(Excerpt to read)
*** Begin section ***
First off, we've been Internet buddies for YEARS! How did i just figure out you only have one hand?!?! I guess that's like a newer friend of mine being surprised when they found out i have a dead little sister. I just don't talk about it much anymore. But still..... Ha
Also, Pump up the Volume is a HUUUUGE influence on me too. ❤️
And parents? I think it's a generational thing, too. My mother is very much like this as well, or was. She's gotten better, but she was once a loving caring left leaning lady who after her mother died in 2000, and then 9/11... She shifted into this Right Winger using casual racism in conversations with me....
She thinks she has all the answers. She'll listen to any story of mine, only to but in and give me all the worst advice. Advice that worked for her 20 years ago. These are people who grew up and knew what the world was, Black And White. Their worldview is absolutely right, and it has to be. It couldn't possibly be any other way, but the way they experience.
Where we have grown up in a completely different world than they did, even if both those worlds existed side by side from each other. We understand things are much more fluid, full of change and what worked 20 years ago no longer works now because the world is so very different, yet people from that generation and other close minded people are just stuck in this worldview that the way they see the world is the way it really is. It's so interesting.
The letter was a good idea. Giving it to them? Probably not the best idea, but i would have done it too. I would have given it, and gave written similar things to my parents in the past. Sometimes it's about burning things down. Getting things out of your head. Getting it off your soul.
*** End section ***
(Apply what you read)
**A.** In the comment, what year did the writer's mother's mother die?
**B.** Reproduce the words of the comment between "First off, we've" and "conversations with me....", inclusive.
Rely only on the comment, not on the listing or anything else.

[Items listed in a dataset]
*** Begin section ***
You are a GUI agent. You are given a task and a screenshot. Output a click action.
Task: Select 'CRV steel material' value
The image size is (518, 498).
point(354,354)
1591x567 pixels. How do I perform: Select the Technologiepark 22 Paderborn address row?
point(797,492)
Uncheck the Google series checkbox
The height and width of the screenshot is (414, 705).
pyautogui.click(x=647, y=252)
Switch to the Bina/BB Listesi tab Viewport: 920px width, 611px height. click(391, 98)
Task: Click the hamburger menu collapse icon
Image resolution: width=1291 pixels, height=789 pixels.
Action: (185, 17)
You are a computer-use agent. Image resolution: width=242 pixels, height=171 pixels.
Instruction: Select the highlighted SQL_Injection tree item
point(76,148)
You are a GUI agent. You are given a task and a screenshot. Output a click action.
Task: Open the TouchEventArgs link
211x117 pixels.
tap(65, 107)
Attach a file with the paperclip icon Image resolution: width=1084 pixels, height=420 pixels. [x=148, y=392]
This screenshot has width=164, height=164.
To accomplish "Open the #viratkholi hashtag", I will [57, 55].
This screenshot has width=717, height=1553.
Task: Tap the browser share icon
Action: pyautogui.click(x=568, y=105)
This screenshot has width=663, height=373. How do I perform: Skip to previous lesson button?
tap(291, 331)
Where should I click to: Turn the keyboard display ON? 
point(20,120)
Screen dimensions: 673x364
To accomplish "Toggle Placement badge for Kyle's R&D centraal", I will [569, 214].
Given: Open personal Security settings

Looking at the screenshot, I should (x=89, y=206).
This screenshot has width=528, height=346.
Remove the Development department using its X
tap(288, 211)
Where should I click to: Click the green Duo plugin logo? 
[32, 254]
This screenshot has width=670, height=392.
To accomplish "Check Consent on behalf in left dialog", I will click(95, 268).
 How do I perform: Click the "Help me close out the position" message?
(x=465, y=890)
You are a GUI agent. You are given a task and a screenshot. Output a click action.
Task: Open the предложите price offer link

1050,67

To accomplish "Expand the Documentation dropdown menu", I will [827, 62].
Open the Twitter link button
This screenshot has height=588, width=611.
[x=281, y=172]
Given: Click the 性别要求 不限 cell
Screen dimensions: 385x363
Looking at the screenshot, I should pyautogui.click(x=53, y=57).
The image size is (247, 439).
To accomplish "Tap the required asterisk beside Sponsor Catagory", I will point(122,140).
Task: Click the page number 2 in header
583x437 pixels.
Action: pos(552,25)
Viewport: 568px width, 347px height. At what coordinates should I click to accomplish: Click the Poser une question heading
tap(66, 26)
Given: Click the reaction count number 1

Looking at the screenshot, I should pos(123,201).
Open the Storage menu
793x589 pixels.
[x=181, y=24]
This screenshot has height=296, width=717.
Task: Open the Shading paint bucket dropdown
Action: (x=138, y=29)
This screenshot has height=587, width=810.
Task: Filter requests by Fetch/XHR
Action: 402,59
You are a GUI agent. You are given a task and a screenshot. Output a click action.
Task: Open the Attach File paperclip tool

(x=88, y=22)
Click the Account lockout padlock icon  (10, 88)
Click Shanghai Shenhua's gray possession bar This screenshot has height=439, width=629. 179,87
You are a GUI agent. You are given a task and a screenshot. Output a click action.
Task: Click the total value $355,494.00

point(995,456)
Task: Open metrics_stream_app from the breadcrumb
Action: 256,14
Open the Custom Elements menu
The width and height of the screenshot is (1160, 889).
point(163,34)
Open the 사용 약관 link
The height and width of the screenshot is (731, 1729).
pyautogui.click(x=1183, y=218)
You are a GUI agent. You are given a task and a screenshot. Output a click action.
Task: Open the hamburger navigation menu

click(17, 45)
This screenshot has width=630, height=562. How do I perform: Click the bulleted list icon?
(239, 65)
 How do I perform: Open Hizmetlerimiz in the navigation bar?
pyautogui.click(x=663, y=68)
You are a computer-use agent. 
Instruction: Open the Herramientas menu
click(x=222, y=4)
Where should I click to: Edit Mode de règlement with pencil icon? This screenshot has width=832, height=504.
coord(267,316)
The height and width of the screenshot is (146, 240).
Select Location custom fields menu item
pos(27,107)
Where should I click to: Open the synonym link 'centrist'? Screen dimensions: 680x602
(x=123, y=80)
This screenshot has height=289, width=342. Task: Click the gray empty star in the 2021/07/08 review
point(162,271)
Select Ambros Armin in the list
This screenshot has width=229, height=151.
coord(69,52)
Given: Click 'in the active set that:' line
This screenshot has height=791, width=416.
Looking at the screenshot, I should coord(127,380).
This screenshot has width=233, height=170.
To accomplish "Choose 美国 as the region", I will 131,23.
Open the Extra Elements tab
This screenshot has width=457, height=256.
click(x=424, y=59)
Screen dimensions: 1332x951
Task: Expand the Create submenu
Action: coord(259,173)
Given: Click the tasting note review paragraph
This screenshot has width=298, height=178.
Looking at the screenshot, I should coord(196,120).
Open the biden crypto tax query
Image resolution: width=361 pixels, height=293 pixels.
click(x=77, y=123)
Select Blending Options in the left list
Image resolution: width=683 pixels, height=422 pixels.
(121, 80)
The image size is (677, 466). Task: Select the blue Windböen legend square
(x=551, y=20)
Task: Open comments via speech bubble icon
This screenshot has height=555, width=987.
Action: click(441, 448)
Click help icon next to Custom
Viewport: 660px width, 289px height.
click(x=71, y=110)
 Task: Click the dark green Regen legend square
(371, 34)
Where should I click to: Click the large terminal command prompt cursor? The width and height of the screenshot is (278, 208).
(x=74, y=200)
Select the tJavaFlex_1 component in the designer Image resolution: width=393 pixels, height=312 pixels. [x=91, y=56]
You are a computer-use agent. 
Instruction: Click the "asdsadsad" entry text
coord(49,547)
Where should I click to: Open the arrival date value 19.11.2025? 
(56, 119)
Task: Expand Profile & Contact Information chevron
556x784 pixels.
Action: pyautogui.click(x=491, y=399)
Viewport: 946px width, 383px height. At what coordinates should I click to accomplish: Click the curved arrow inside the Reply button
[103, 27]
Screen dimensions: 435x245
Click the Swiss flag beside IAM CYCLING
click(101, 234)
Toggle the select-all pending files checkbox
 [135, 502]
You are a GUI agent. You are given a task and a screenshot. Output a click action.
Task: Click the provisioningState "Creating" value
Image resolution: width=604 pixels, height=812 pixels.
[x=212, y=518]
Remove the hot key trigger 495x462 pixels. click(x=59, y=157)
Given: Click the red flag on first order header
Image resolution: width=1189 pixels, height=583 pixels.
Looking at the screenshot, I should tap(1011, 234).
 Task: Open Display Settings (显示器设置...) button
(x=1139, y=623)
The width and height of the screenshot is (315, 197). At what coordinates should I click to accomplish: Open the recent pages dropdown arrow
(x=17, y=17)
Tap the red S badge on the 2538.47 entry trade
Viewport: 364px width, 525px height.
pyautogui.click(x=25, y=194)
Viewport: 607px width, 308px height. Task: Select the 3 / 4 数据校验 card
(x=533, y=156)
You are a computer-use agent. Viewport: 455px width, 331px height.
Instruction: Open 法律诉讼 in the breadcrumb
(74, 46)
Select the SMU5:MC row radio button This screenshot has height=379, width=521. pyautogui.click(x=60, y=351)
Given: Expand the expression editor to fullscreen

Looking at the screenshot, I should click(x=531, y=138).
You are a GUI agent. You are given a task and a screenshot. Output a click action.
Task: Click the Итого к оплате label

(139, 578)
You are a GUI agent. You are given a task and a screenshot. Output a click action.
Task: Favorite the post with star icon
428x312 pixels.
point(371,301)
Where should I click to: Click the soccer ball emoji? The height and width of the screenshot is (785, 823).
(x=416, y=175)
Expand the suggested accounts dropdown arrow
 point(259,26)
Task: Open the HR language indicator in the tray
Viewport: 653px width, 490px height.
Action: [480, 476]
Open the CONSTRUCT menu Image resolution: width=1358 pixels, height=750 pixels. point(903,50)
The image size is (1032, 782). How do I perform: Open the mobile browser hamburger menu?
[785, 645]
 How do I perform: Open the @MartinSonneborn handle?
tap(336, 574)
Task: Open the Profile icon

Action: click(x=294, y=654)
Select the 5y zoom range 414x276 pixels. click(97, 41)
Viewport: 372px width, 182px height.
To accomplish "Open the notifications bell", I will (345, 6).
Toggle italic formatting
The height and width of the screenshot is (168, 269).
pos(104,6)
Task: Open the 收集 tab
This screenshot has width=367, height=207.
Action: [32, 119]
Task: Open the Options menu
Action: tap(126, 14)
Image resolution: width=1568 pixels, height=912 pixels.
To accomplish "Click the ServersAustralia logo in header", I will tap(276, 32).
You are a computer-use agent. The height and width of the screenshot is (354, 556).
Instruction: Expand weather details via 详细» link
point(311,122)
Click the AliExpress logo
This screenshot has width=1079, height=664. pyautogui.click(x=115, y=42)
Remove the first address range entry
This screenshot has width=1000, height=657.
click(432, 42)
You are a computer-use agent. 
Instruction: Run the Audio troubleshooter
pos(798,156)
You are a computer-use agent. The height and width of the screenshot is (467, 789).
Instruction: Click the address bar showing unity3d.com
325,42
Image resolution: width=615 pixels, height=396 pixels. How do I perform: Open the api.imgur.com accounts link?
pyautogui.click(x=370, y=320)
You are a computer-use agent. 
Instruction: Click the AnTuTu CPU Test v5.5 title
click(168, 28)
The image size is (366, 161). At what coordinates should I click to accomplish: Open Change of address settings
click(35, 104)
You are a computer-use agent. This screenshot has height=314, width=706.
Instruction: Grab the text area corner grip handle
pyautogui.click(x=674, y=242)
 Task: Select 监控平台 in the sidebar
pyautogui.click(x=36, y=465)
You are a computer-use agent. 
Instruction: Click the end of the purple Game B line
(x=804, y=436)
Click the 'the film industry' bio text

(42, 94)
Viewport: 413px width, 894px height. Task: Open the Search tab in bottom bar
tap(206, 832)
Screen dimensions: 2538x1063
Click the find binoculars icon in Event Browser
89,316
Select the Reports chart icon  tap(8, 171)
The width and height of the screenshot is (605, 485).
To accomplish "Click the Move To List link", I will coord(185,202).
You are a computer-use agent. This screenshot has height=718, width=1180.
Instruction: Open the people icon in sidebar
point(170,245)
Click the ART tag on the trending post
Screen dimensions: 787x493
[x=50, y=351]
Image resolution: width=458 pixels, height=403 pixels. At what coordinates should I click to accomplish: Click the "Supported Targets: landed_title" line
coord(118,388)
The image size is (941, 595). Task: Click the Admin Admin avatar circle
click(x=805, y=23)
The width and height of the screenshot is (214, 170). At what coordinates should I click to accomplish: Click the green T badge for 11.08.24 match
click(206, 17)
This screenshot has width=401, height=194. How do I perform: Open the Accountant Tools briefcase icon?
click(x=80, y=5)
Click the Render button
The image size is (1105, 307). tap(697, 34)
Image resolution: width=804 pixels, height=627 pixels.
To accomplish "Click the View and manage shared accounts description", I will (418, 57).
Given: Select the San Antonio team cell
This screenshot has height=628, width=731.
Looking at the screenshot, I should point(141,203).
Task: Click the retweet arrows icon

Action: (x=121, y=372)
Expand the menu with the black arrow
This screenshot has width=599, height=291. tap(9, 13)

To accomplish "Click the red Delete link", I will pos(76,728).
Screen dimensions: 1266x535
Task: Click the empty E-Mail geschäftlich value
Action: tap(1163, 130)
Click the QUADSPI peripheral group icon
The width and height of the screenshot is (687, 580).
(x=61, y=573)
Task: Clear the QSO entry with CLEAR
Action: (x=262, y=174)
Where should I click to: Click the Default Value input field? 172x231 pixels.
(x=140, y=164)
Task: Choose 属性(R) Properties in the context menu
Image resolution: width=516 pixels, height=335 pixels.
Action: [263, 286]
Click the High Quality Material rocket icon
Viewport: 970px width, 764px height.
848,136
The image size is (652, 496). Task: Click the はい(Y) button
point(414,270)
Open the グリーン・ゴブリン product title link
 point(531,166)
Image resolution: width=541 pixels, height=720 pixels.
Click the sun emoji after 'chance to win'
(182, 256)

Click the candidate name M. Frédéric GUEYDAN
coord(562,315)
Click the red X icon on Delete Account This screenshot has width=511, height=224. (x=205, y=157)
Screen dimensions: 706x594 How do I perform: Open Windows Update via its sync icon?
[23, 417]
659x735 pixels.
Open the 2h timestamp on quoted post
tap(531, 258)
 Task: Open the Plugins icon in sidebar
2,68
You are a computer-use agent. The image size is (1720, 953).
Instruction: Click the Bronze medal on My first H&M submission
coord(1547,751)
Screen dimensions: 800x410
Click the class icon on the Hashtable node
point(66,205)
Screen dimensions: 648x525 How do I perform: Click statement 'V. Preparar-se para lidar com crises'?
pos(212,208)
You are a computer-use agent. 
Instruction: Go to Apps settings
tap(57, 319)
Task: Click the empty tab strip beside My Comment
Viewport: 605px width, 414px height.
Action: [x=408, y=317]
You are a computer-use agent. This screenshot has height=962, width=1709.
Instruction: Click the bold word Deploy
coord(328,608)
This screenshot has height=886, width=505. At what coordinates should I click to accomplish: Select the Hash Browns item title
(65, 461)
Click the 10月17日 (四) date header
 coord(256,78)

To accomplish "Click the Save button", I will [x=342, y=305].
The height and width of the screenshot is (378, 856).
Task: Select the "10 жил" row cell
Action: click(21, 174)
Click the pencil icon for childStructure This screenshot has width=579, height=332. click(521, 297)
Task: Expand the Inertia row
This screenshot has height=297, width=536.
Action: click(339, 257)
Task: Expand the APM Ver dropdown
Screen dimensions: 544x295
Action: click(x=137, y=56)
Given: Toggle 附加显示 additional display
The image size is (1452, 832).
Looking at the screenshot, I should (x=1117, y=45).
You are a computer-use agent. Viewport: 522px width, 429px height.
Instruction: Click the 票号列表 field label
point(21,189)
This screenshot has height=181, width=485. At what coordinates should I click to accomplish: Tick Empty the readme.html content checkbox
*** End section ***
(Set of answers)
**A.** 2000

**B.**
First off, we've been Internet buddies for YEARS! How did i just figure out you only have one hand?!?! I guess that's like a newer friend of mine being surprised when they found out i have a dead little sister. I just don't talk about it much anymore. But still..... Ha
Also, Pump up the Volume is a HUUUUGE influence on me too. ❤️
And parents? I think it's a generational thing, too. My mother is very much like this as well, or was. She's gotten better, but she was once a loving caring left leaning lady who after her mother died in 2000, and then 9/11... She shifted into this Right Winger using casual racism in conversations with me....